◆ **EXERCISE BRIEF**: Retype everything in the Peewee and SQLite optimization text from "In my recent" down to "efficient querying interface.", word for word.

━━━━━ TEXT SHOWN ━━━━━

Peewee & SQLite Performance Optimization

Introduction

In my recent project, I was tasked with optimizing a highly parallelizable computing system that could be distributed across multiple machines. To manage the coordination, I designated one machine as the coordinator. This coordinator's role was to dispatch computing jobs to other machines, referred to as workers, aggregate the results, and provide an efficient querying interface.

Specifically, the task involved computing pairwise distances for a sample set of size $N$, approximately 2200, resulting in $N(N-1)/2$ sample pairs requiring calculations. Each sample was represented as a high-dimensional vector, and the distance calculation was computiationally intensive and for more complex than simple Euclidean distance. Fortunately, the inherently parallelizable nature of the task meant it could be distributed across multiple machines to achieve a feasible computation time.

━━━━━ STORED DATA ━━━━━

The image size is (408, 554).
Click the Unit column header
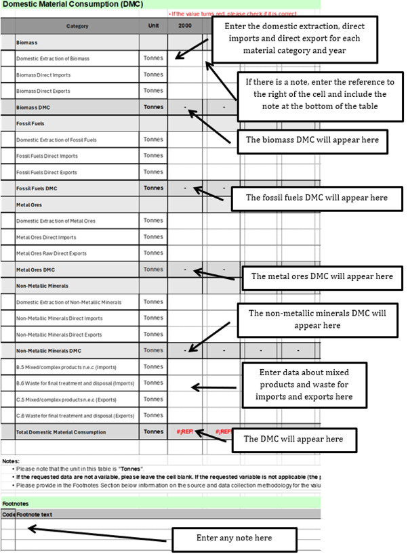pos(153,26)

━━━━━

◆ **RESULT**:
In my recent project, I was tasked with optimizing a highly parallelizable computing system that could be distributed across multiple machines. To manage the coordination, I designated one machine as the coordinator. This coordinator's role was to dispatch computing jobs to other machines, referred to as workers, aggregate the results, and provide an efficient querying interface.